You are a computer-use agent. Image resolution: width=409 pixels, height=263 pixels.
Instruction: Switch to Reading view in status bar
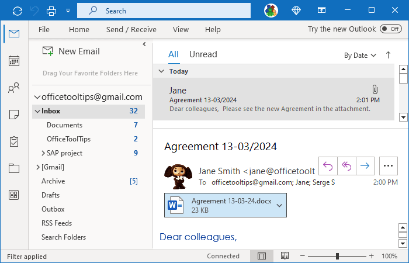[285, 256]
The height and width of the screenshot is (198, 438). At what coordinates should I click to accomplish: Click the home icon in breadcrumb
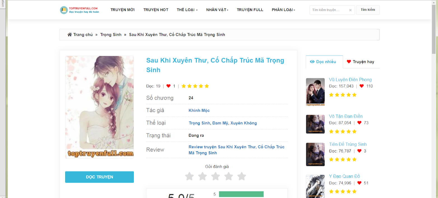pos(70,35)
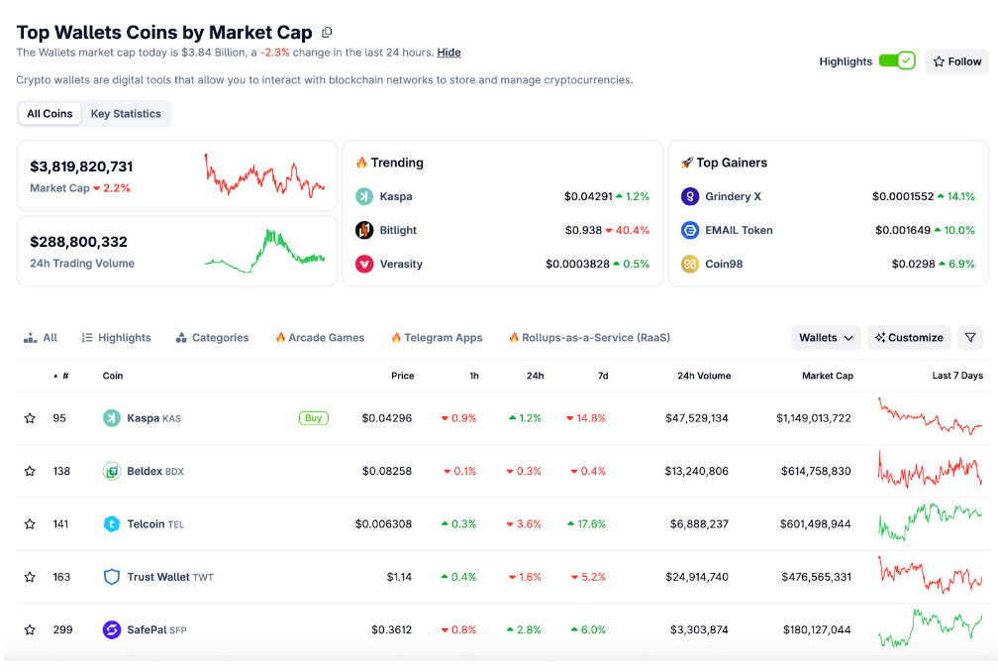998x672 pixels.
Task: Click the Grindery X coin icon
Action: click(x=690, y=196)
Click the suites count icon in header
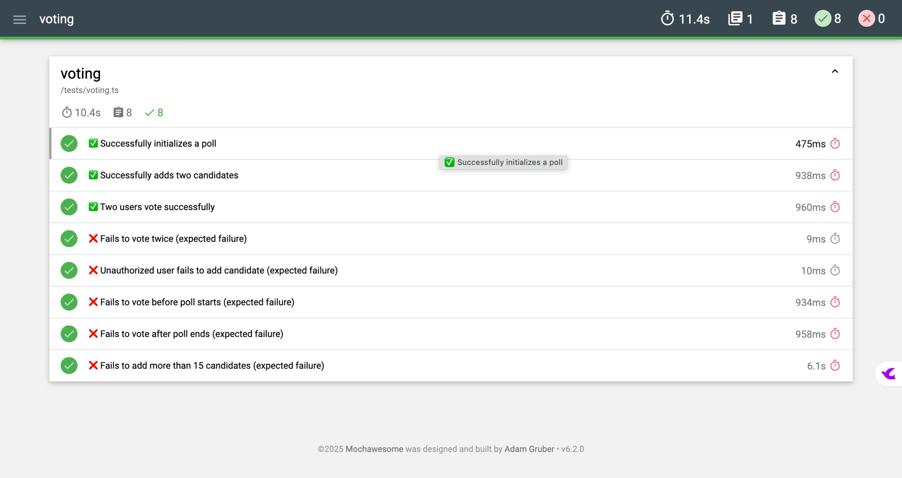902x478 pixels. (x=735, y=19)
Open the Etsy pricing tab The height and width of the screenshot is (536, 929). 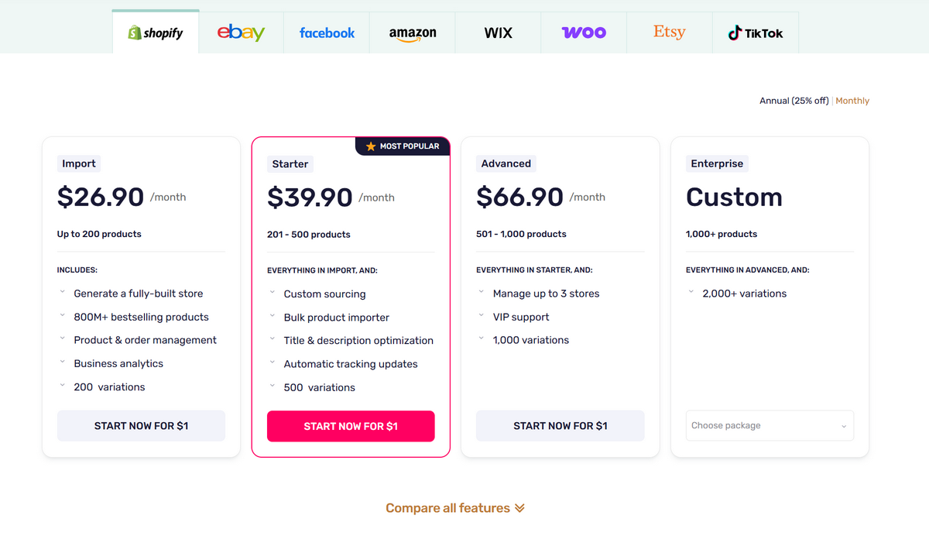(669, 33)
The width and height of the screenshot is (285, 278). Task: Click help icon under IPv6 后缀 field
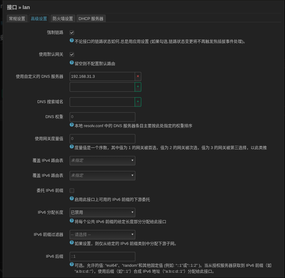pos(72,265)
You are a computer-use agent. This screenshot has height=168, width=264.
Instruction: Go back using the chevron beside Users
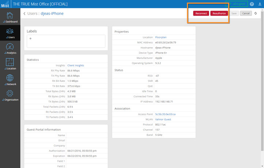click(24, 14)
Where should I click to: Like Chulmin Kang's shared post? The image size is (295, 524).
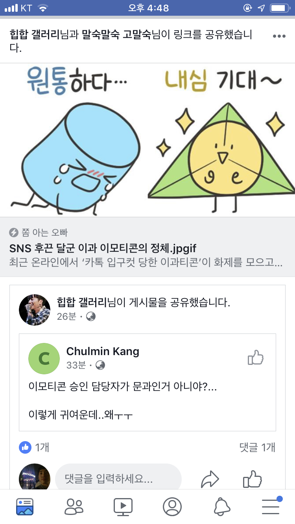pos(255,358)
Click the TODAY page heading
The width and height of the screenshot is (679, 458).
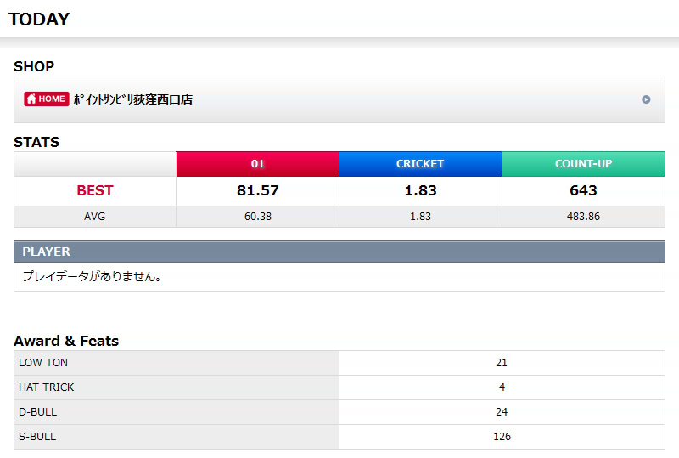click(39, 20)
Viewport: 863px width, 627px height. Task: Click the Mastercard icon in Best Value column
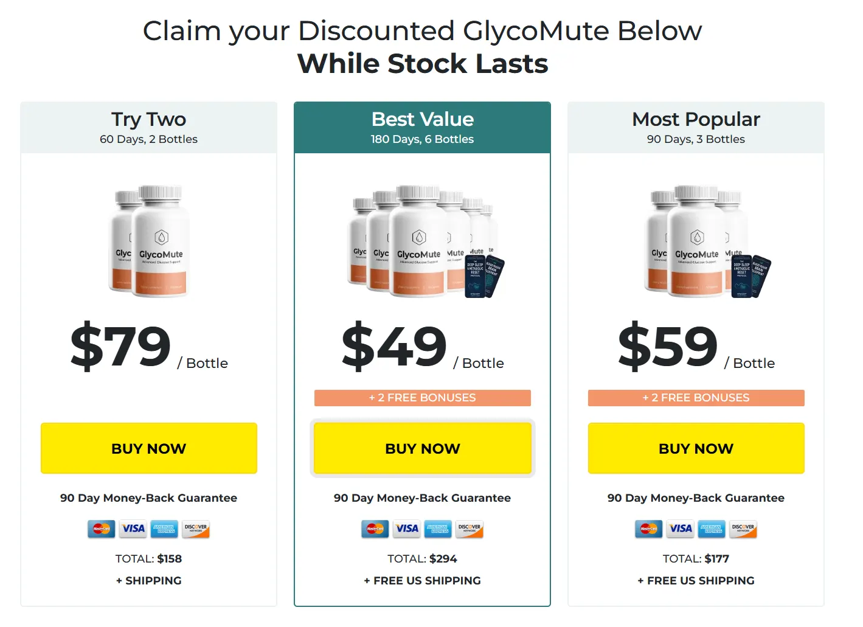375,529
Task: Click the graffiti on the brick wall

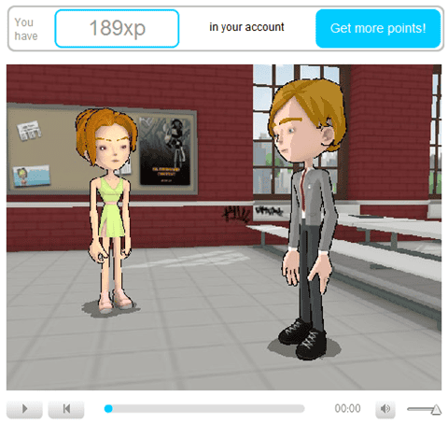Action: click(237, 214)
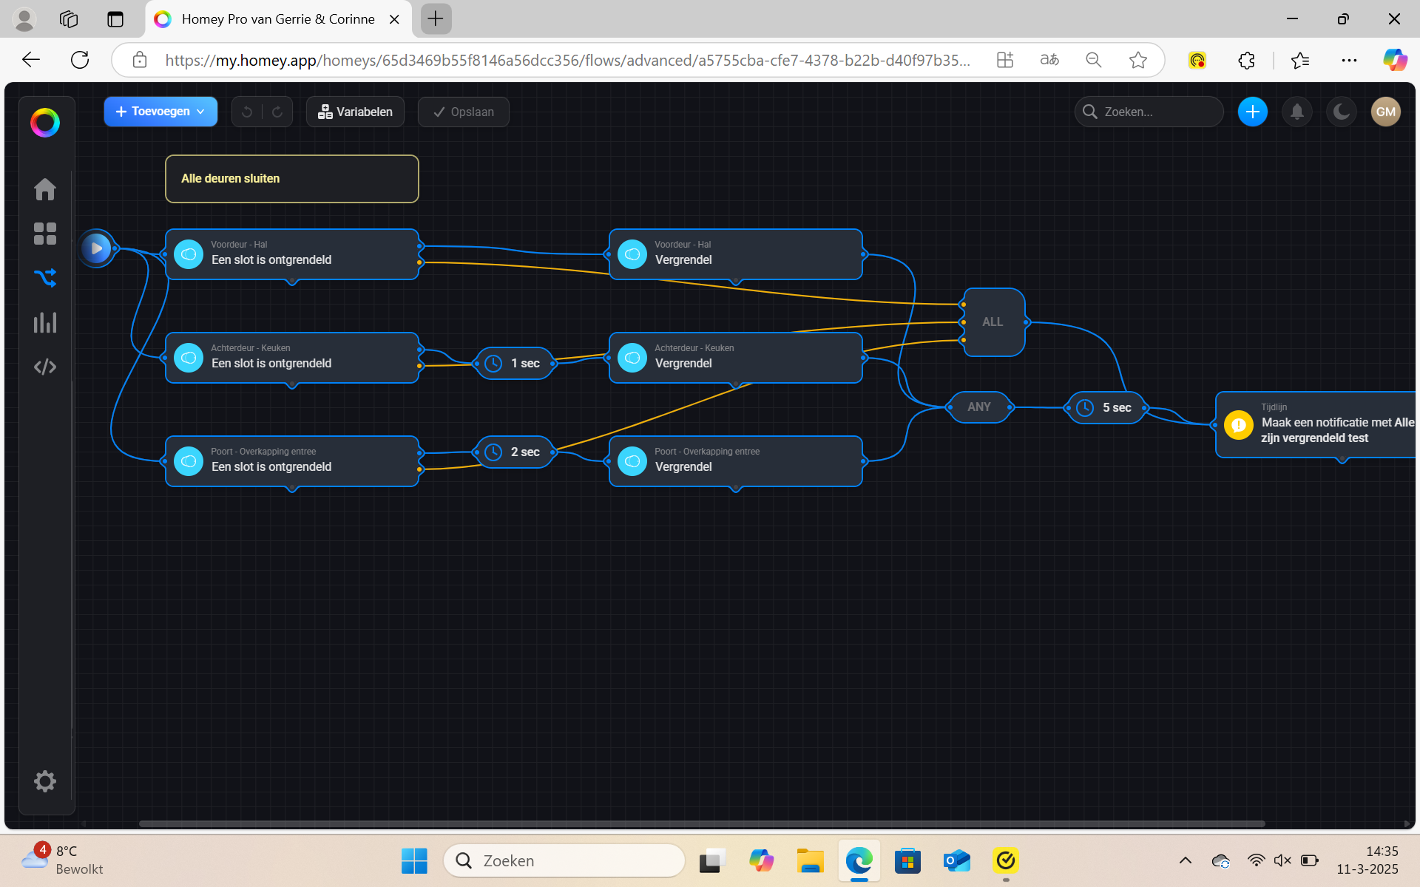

(TASK DETAILS): What is needed is each line from the records with the word "agent" in it.

(ANSWER FOR THE TASK):
You are a computer-use agent. Image resolution: width=409 pixels, height=263 pixels.
You are a computer-use agent. This screenshot has height=168, width=264.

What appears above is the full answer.